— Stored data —
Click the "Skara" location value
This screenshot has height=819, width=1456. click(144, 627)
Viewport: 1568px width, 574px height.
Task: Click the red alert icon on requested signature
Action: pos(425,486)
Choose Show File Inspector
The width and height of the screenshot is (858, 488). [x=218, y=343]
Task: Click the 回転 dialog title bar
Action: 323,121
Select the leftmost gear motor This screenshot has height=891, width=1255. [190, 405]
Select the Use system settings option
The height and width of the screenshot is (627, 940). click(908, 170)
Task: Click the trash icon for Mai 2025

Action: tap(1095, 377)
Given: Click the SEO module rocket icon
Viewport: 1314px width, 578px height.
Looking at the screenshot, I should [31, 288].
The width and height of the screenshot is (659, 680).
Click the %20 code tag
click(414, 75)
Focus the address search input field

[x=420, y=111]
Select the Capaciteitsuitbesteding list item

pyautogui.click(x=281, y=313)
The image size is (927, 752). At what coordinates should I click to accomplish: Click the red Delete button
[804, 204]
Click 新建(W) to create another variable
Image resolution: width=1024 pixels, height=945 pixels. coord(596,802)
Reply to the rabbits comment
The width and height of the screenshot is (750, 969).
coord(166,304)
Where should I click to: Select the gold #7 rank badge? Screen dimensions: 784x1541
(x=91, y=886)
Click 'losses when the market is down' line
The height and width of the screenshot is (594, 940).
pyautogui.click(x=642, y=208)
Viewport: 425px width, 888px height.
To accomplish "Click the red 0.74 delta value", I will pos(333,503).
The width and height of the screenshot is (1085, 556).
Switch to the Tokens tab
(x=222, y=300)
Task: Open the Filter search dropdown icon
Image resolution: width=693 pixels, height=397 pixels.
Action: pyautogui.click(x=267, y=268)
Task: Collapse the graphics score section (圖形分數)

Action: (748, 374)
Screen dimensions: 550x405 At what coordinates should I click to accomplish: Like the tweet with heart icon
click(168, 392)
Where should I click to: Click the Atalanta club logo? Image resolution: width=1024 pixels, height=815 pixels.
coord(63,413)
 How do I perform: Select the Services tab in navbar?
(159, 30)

— PROBLEM TO WORK ON —
Copy, character for character, the lines from the line that holds "The width and height of the screenshot is (1085, 556)." through the final line of the records above.

— WRITTEN REPLY —
The width and height of the screenshot is (1085, 556).
Switch to the Tokens tab
(x=222, y=300)
Task: Open the Filter search dropdown icon
Image resolution: width=693 pixels, height=397 pixels.
Action: pyautogui.click(x=267, y=268)
Task: Collapse the graphics score section (圖形分數)

Action: (748, 374)
Screen dimensions: 550x405 At what coordinates should I click to accomplish: Like the tweet with heart icon
click(168, 392)
Where should I click to: Click the Atalanta club logo? Image resolution: width=1024 pixels, height=815 pixels.
coord(63,413)
 How do I perform: Select the Services tab in navbar?
(159, 30)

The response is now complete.